Step 1: Serve the eviction notice
After receiving the eviction notice, a tenant can pay rent and any additional charges up to seven days after receiving the eviction lawsuit papers (Ga. Code Ann. § 44-7-52), or they can move out. If the tenant neither pays nor moves out, the eviction process can be moved through the court system as follows:
Step 2: File the relevant documents with the court
The landlord files a dispossessory affidavit or dispossessory warrant with the court. These documents include the full names of the parties, reason for eviction, declaration that the landlord demanded possession of the property but was denied, and the amount of overdue rent.
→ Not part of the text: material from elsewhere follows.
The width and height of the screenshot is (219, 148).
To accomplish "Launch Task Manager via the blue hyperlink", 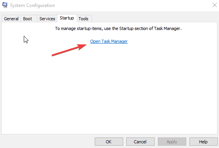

Step 3: Await the court’s judgment
If the court decides in the landlord’s favor, the judge will issue and sign a summons to be served on the tenant. The sheriff personally serves the summons on the renter, leaves it with someone at the tenant’s residence, or posts it on the property and then mails the tenant a copy by certified mail (tack and mail).
Step 4: Wait for the tenant to respond
The renter has seven days to file a dispossessory answer to the summons in court or on their own. If the tenant timely answers, the court sets a hearing date within 10 days. If the tenant doesn’t answer, the landlord files a default and asks for a writ of possession.
Step 5: Allow the sheriff to serve the writ
The sheriff serves the writ of possession on the tenant who has 24 hours to move out. If the tenant refuses to move out, the court schedules a hearing.
If the tenant wins at trial, they may stay. If the landlord wins, the court orders a writ of possession giving the tenant 10 days to move out. If the tenant still doesn’t move out, the landlord can get the sheriff to forcibly remove the tenant.
Both parties can appeal the court’s ruling should they choose.
Related Georgia Court Forms
Dispossessory Proceeding Affidavit: To begin the eviction process in Georgia, the landlord provides the full names of the parties, reason for eviction, declaration that landlord demanded but was denied possession, and overdue rent amount.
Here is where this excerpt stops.